### GEGEVEN OPDRACHT A
Zet deze zin uit het tekstfragment over de ziel om in het Engels: "Een tweede aspect is dat de ziel alle facetten van het menselijk bestaan tot een eenheid smeedt."
### GEGEVEN OPDRACHT B
Waarvoor maakt volgens de reformatorische psychiater in het tekstfragment over de ziel het geloof in denkkracht plaats?

### TEKSTFRAGMENT
Een positief punt van het postmodernisme is voor de reformatorische psychiater dat het geloof in denkkracht plaatsmaakt voor geloof in verbeeldingskracht. Daardoor kan gemakkelijker over de ziel worden gesproken, al valt het niet mee om die in woorden te vangen. „De ziel heeft iets van een geheim”, benadrukt Meissner. „Het is het kostbare geschenk dat de mens ontvankelijk en gevoelig maakt voor machten die veel groter zijn dan hijzelf, waardoor we soms worden vervuld met diep ontzag, geluk en verwondering. Of schrik. Een tweede aspect is dat de ziel alle facetten van het menselijk bestaan tot een eenheid smeedt. Hij doortrekt alles in ons en stijgt tegelijk boven ons uit. De ziel herinnert ons aan de zin van het bestaan. In het licht van de openbaring: er zijn uit, door en tot God, Die ons formeerde uit stof, de levensadem inblies en ons zo tot Zijn beelddrager maakte. Om Hem op aarde te representeren in onderlinge liefde en liefde en verantwoordelijkheid tot Hem, voorbestemd tot eeuwig leven. Waarbij we niet alleen moeten denken aan de mens als individu, maar ook aan de mensheid als geheel. We lezen dat God man en vrouw schiep.”

### GEVONDEN REGELS
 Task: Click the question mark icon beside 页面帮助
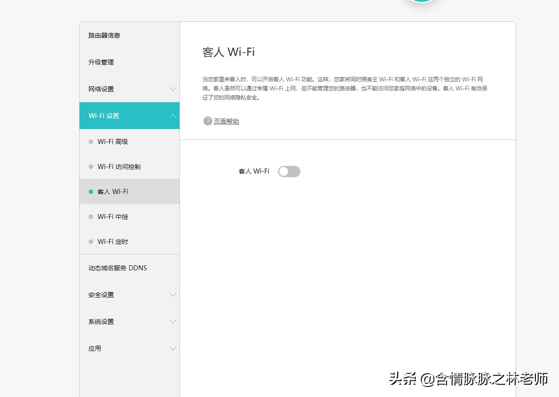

* * *

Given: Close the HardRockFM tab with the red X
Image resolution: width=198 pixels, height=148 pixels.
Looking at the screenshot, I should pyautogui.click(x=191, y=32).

==

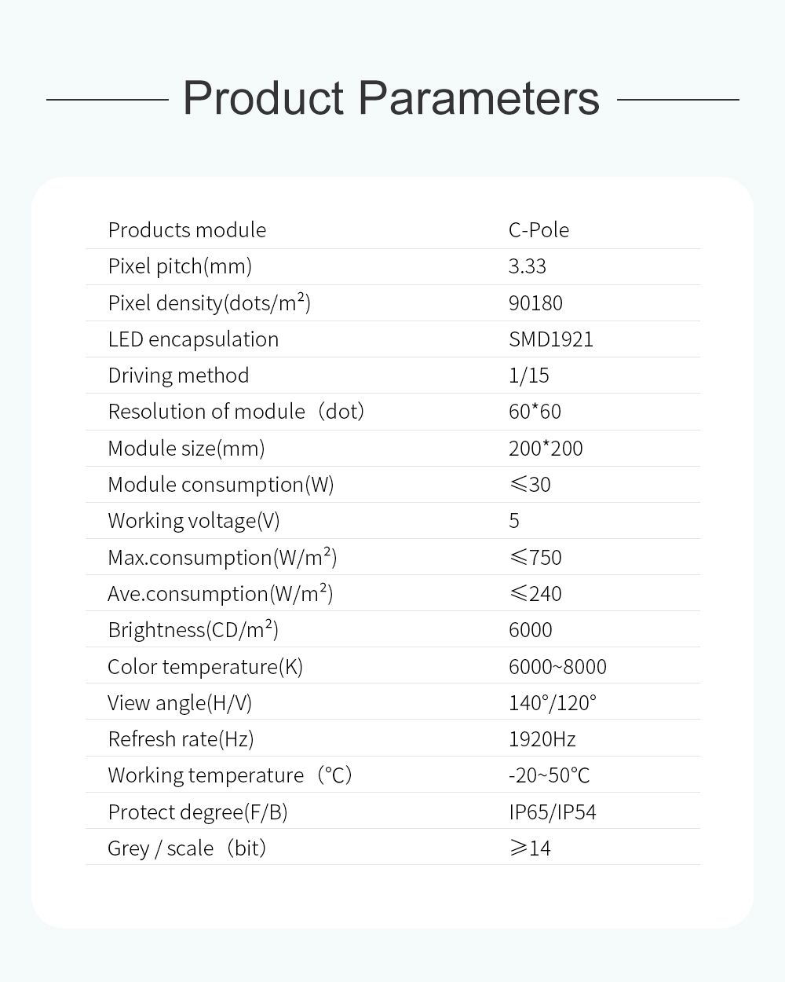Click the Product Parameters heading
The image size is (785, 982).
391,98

### ANTWOORD OPDRACHT A
A second aspect is that the soul forges all facets of human existence into a unity.

### ANTWOORD OPDRACHT B
Voor geloof in verbeeldingskracht.